* **Texte cité**
Chronique d’Albert : La fin des chefs tout puissants du Benno

Jeudi 16 Mai 2019

La seconde alternance politique survenue en mars 2012 a initié un mode de cooptation des responsables de la Coalition soutenant l’action du Président de la République, Macky Sall. Ce dernier a intelligemment noué un mécanisme quasi secret de désignation des Ministres, des Directeurs généraux et Pca et les députés avec les chefs des alliés. Les responsables soumis à cette logique prennent désormais conscience que la vassalisation des responsables a atteint ses limites au début du second mandat présidentiel. La révolte couve dans les rangs de tous les partis composant depuis près de 7 ans  le Benno Bokk Yaakaar.

* **Petit exercice A**
D'après la chronique sur le Benno Bokk Yaakaar, quand a eu lieu la seconde alternance politique ?

* **Lignes fournies**
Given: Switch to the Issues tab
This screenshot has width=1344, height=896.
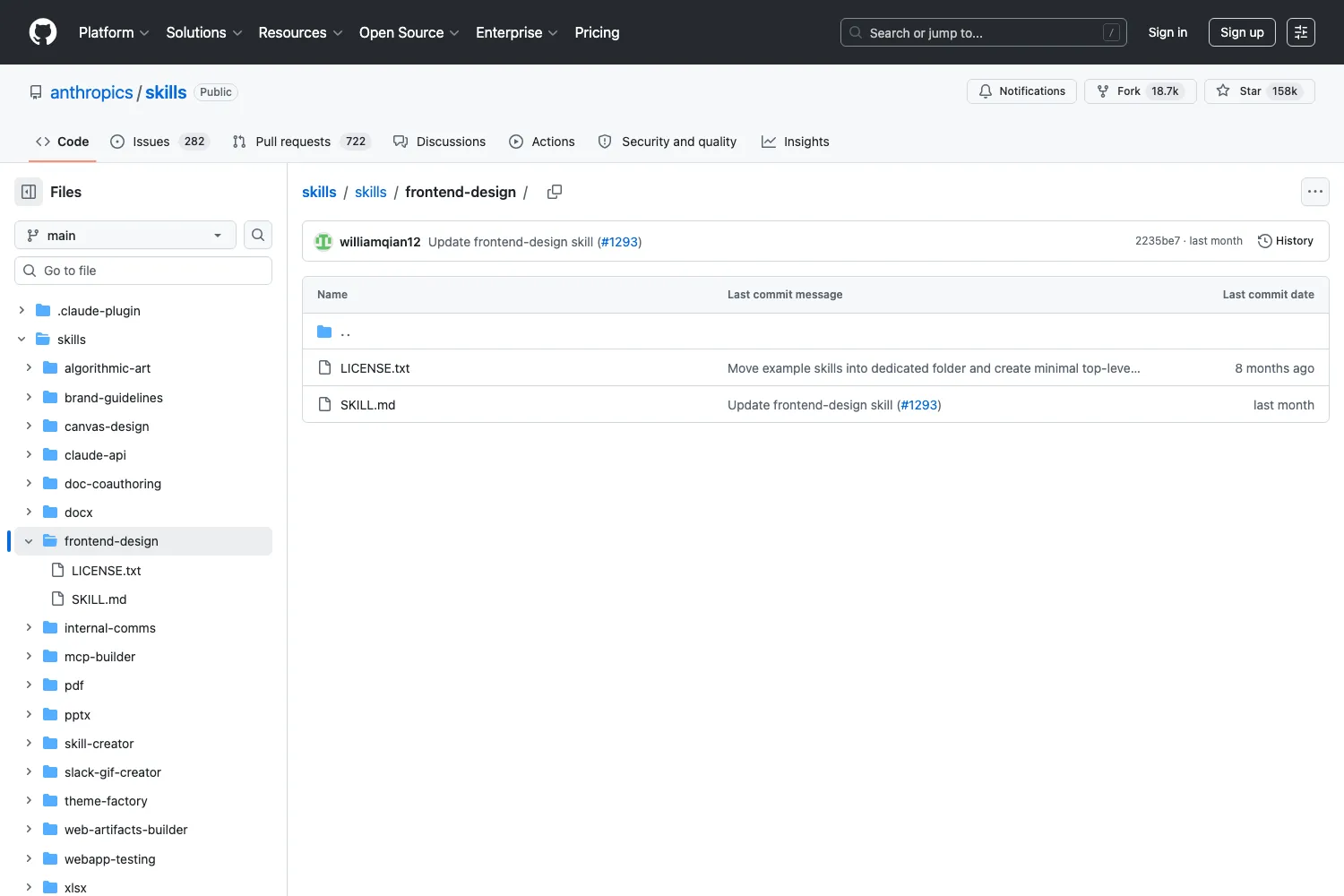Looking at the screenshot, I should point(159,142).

---

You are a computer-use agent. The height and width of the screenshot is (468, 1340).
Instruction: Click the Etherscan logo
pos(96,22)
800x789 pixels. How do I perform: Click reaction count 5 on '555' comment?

* **Petit exercice B**
Dans les lignes fournies plus haut, recopiez à l'identique le passage qui va de la ligne contenant « You are a computer-use » jusqu'à la ligne contenant « 800x789 pixels. How », ces deux lignes comprises.

* **Solution du problème A**
En mars 2012.

* **Solution du problème B**
You are a computer-use agent. The height and width of the screenshot is (468, 1340).
Instruction: Click the Etherscan logo
pos(96,22)
800x789 pixels. How do I perform: Click reaction count 5 on '555' comment?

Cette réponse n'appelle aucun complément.